Sumbarkita – Kekerasan seksual terhadap anak di Pariaman dan Padang Pariaman atau biasa disebut Piaman Laweh dianggap mencapai titik kritis. Pihak terkait didesak segera merancang kebijakan dan mengambil tindakan lebih konkret untuk permasalahan tersebut.
Sebagaimana diketahui, baru-baru ini Piaman Laweh kembali digegerkan dengan dugaan pemerkosaan terhadap anak di bawah umur yang dilakukan oleh dua pemuda.

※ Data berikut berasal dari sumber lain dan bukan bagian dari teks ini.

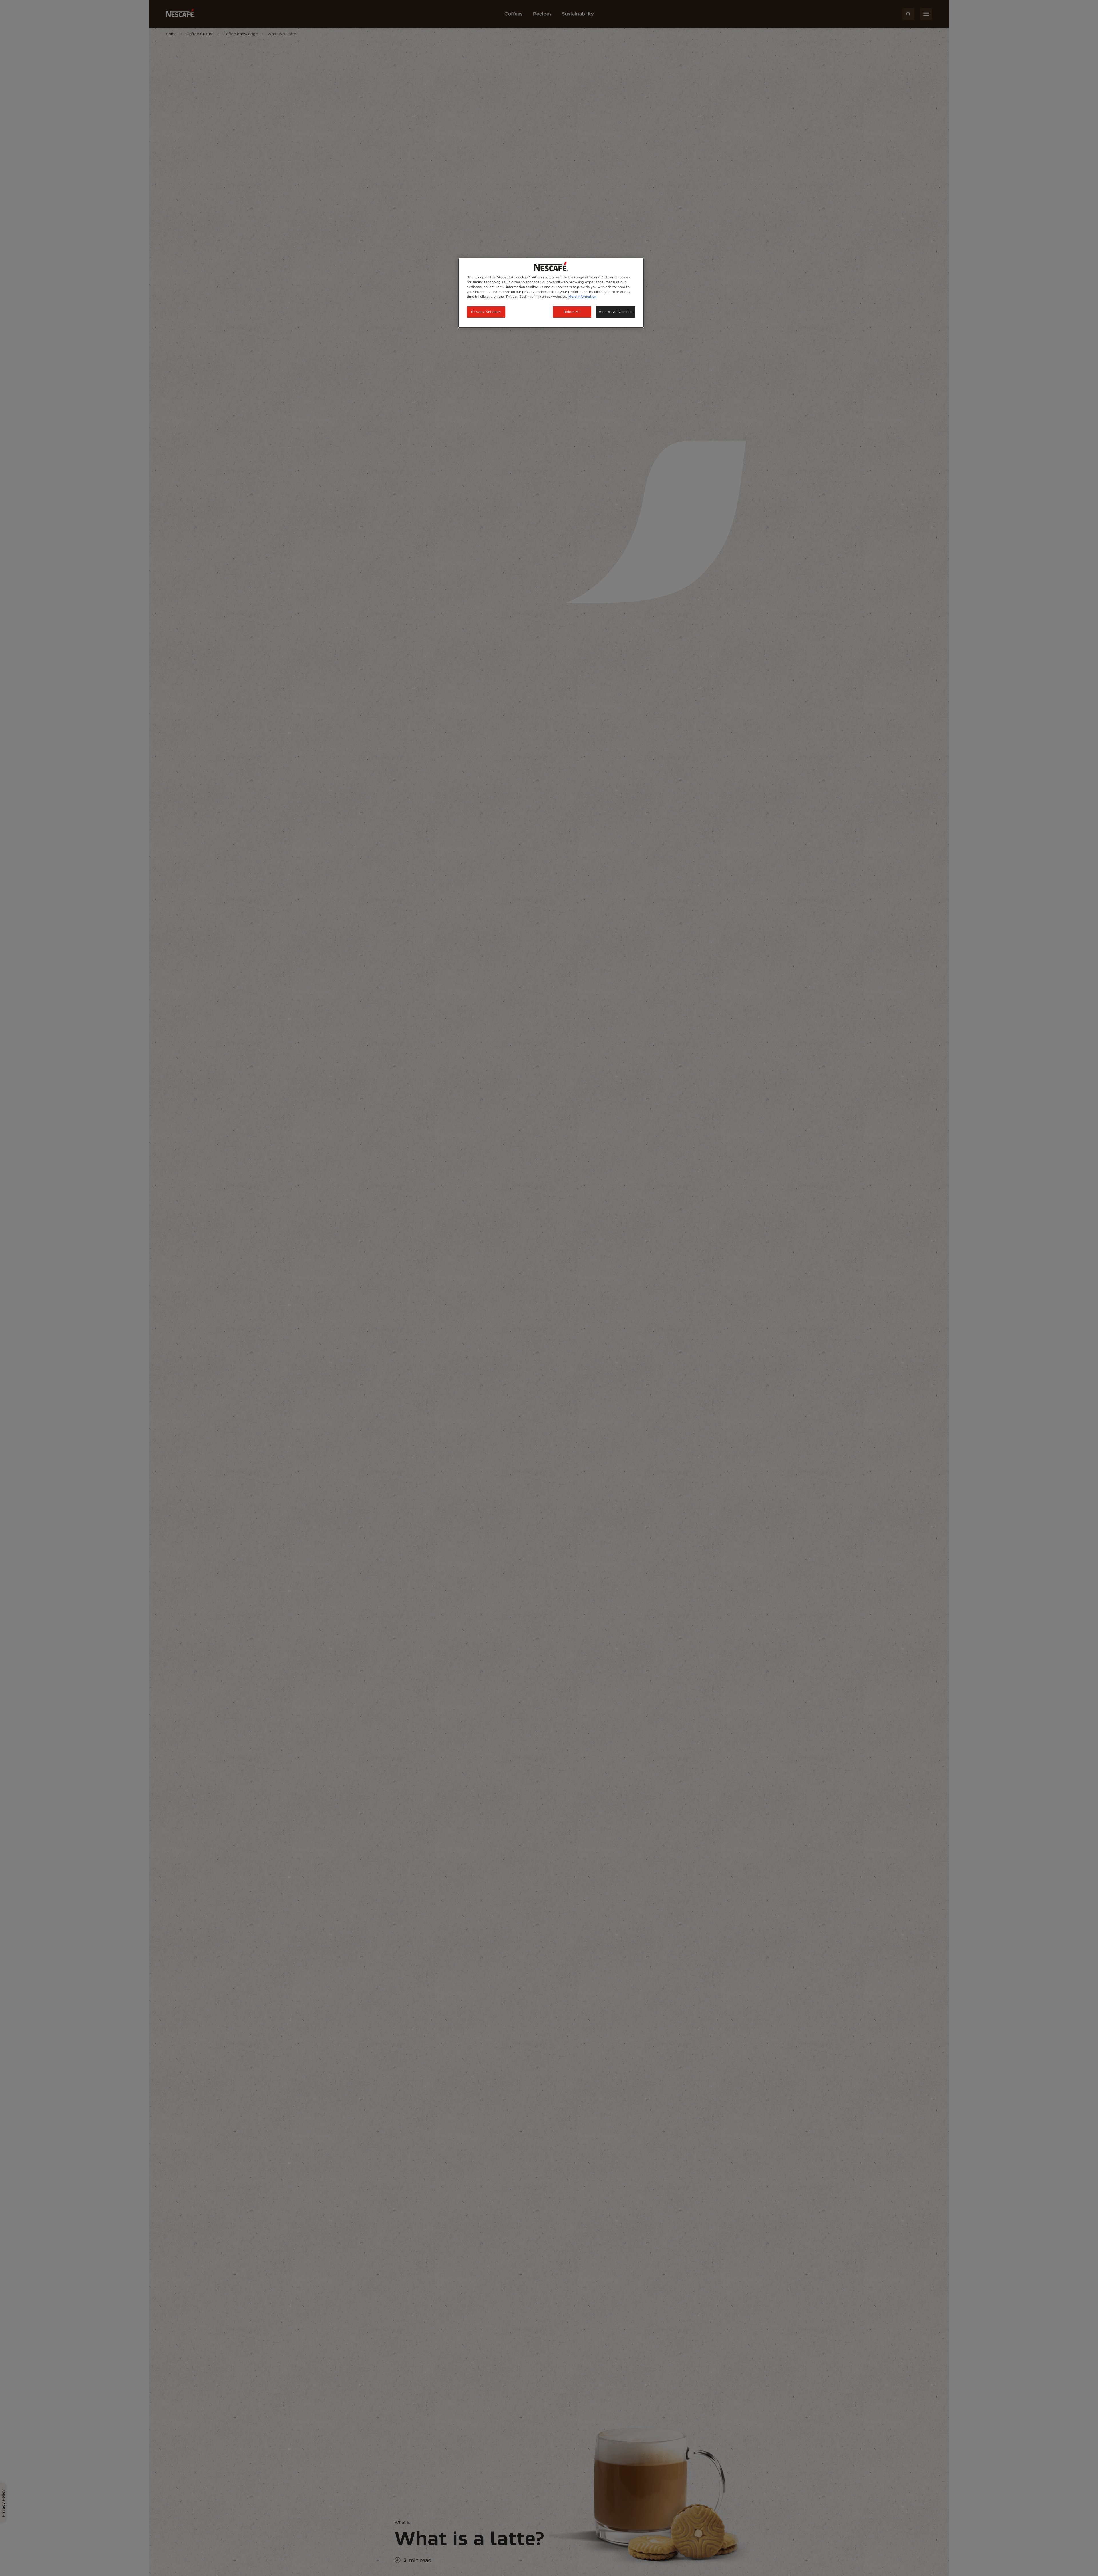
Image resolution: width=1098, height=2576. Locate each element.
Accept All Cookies (615, 312)
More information (582, 297)
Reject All (572, 312)
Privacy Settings (486, 312)
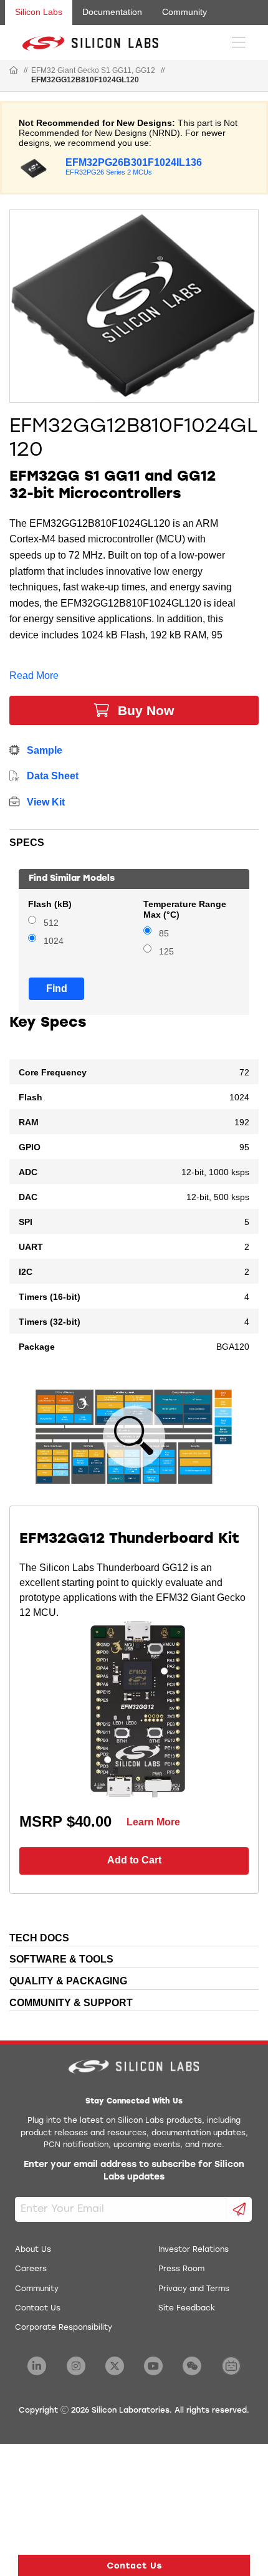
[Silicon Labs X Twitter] (114, 2366)
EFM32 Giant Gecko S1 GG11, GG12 (93, 70)
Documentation (112, 12)
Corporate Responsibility (63, 2328)
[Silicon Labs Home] (13, 71)
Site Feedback (186, 2308)
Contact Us (37, 2308)
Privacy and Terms (193, 2289)
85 (164, 933)
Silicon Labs (38, 12)
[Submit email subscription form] (239, 2209)
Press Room (181, 2269)
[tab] (134, 840)
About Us (33, 2250)
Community (184, 12)
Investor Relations (193, 2250)
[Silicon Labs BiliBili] (231, 2366)
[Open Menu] (239, 41)
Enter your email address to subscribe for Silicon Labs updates (134, 2171)
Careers (31, 2269)
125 (166, 951)
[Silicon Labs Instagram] (76, 2366)
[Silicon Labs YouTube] (153, 2366)
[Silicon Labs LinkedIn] (36, 2366)
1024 (54, 941)
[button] (134, 2565)
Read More (34, 675)
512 (51, 923)
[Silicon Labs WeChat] (192, 2366)
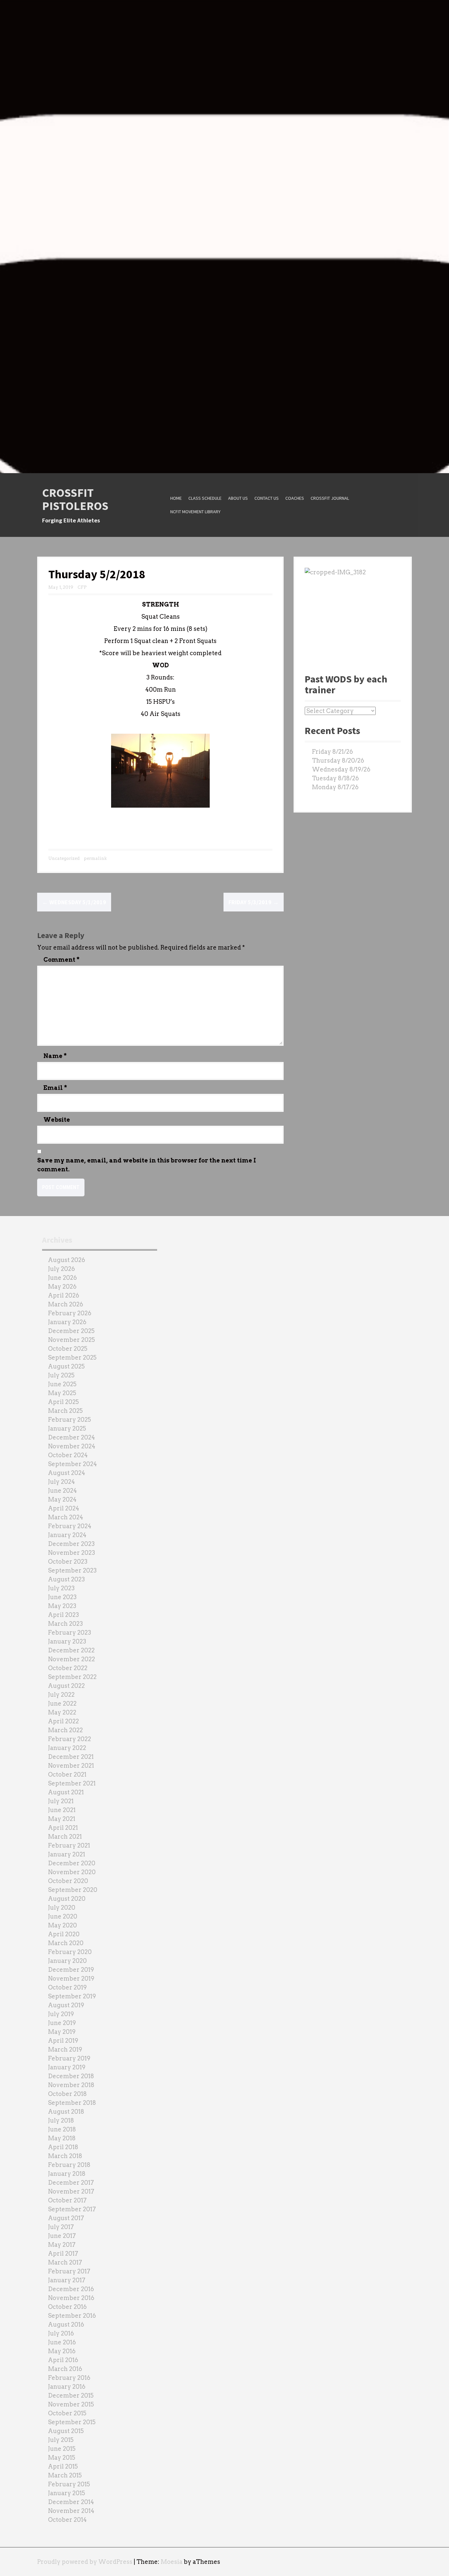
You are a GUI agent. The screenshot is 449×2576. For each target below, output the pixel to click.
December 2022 (71, 1650)
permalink (95, 858)
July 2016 (61, 2333)
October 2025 (67, 1348)
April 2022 (63, 1721)
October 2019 (67, 1987)
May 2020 (62, 1925)
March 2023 (65, 1623)
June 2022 (62, 1703)
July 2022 (61, 1694)
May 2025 (62, 1393)
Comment (61, 959)
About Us (238, 498)
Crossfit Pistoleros (75, 499)
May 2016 (62, 2351)
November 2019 (71, 1978)
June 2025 (62, 1384)
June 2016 (62, 2342)
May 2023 (62, 1605)
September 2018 (72, 2102)
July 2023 (61, 1588)
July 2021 (61, 1801)
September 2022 (72, 1676)
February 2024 (69, 1526)
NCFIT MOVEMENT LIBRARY (195, 512)
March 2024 (65, 1517)
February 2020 (70, 1951)
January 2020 (67, 1960)
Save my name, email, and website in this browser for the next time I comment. (146, 1165)
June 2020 (62, 1916)
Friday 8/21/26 (332, 751)
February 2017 (69, 2271)
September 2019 (72, 1996)
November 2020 (72, 1872)
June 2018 (62, 2129)
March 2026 (65, 1304)
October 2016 (67, 2306)
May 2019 (62, 2031)
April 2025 (63, 1401)
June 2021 (62, 1809)
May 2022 (62, 1712)
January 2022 (67, 1747)
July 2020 (61, 1907)
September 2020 (72, 1889)
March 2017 (65, 2262)
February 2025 (69, 1419)
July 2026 (61, 1268)
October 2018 (67, 2093)
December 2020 (71, 1863)
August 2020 (66, 1898)
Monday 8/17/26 (335, 787)
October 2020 (68, 1880)
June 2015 (62, 2448)
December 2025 (71, 1330)
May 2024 (62, 1499)
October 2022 (67, 1668)
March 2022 (65, 1730)
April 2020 (64, 1934)
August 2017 (66, 2218)
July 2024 (61, 1481)
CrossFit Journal (330, 498)
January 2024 (67, 1534)
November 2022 (71, 1659)
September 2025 (72, 1357)
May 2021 (61, 1818)
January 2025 (67, 1428)
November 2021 (71, 1765)
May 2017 (62, 2244)
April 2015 (63, 2466)
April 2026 (63, 1295)
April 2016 (63, 2360)
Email (55, 1087)
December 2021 (71, 1756)
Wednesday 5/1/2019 (74, 902)
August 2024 (66, 1472)
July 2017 (61, 2226)
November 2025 (71, 1339)
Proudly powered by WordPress (84, 2561)
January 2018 (66, 2173)
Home (176, 498)
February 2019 (69, 2058)
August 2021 (66, 1792)
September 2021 (72, 1783)
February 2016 (69, 2377)
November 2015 (71, 2404)
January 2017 (66, 2280)
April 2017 (63, 2253)
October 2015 (67, 2413)
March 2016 (65, 2368)
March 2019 (65, 2049)
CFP (82, 587)
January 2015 (66, 2493)
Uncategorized (64, 858)
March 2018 (65, 2155)
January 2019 (66, 2067)
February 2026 (69, 1313)
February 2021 (69, 1845)
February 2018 (69, 2164)
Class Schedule (205, 498)
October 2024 (68, 1455)
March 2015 (65, 2475)
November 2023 (71, 1552)
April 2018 (63, 2147)
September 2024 (72, 1463)
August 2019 (66, 2005)
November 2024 (71, 1446)
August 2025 (66, 1366)
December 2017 (71, 2182)
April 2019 (63, 2040)
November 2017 (71, 2191)
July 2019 (61, 2014)
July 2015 (61, 2439)
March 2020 (65, 1943)
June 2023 (62, 1597)
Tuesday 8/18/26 (335, 778)
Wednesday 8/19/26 (341, 769)
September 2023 (72, 1570)
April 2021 (63, 1827)
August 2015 (66, 2430)
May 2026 (62, 1286)
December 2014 (71, 2501)
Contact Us (266, 498)
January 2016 (66, 2386)
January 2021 (66, 1854)
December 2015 (71, 2395)
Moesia (171, 2561)
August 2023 (66, 1579)
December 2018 (71, 2076)
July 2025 (61, 1375)
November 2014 (71, 2510)
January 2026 (67, 1322)
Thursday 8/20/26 (338, 760)
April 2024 (63, 1508)
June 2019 (62, 2022)
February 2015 (69, 2484)
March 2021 (65, 1836)
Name (55, 1055)
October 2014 (67, 2519)
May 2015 (61, 2457)
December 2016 (71, 2289)
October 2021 (67, 1774)
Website (56, 1119)
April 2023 (63, 1614)
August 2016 (66, 2324)
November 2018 (71, 2085)
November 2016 (71, 2297)
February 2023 (69, 1632)
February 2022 (69, 1739)
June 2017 (62, 2235)
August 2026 (66, 1259)
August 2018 (66, 2111)
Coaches (294, 498)
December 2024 (71, 1437)
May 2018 (62, 2138)
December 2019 (71, 1969)
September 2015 (72, 2422)
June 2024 (62, 1490)
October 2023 (67, 1561)
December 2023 (71, 1543)
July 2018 (61, 2120)
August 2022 (66, 1685)
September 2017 (72, 2209)
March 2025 (65, 1410)
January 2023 (67, 1641)
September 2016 (72, 2315)
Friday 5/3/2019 (253, 902)
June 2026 (62, 1277)
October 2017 (67, 2200)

Kasus ini sedang ditangani oleh Polres Pariaman.
Pimpinan Rumah Perlindungan Sosial Anak (RPSA) Pariaman, Fatmiyeti Kahar menyebut kasus dugaan pemerkosaan tersebut memperpanjang deret kekerasan seksual terhadap anak di Pariaman dan Padang Pariaman. Ia menyebut kondisi demikian telah darurat dan perlu penanganan cepat.
“Ini sudah darurat,” kata Fatmiyeti kepada Sumbarkita Kamis (6/2).
Fatmiyeti mengatakan bahwa langkah utama yang mesti dilakukan adalah penegakan hukum secara tegas. Menurutnya, kompromi dalam kasus kekerasan seksual akan melahirkan berbagai kasus lainnya di kemudian hari. Kompromi yang dimaksud salah satunya ialah tidak melaporkan kasus kekerasan ke penegak hukum.
Ia lantas mengungkap pelaku dalam kasus yang ditangani RPSA Pariaman sebagian besar melibatkan orang terdekat korban seperti bapak, paman dan kerabat. Ada kecenderungan kasus ditutup-tutupi karena takut akan dampak sosialnya.
“Masih banyak yang berpikir bahwa menjaga nama baik keluarga lebih penting daripada melindungi anak-anak dari kekerasan. Ini adalah kesalahan besar. Kekerasan terhadap anak harus dihentikan dengan cara terbuka dan tegas. Tidak ada alasan untuk diam atau menutup-nutupi,” tegasnya.
Menurutnya, perilaku ini justru memperburuk keadaan dan memperpanjang penderitaan korban.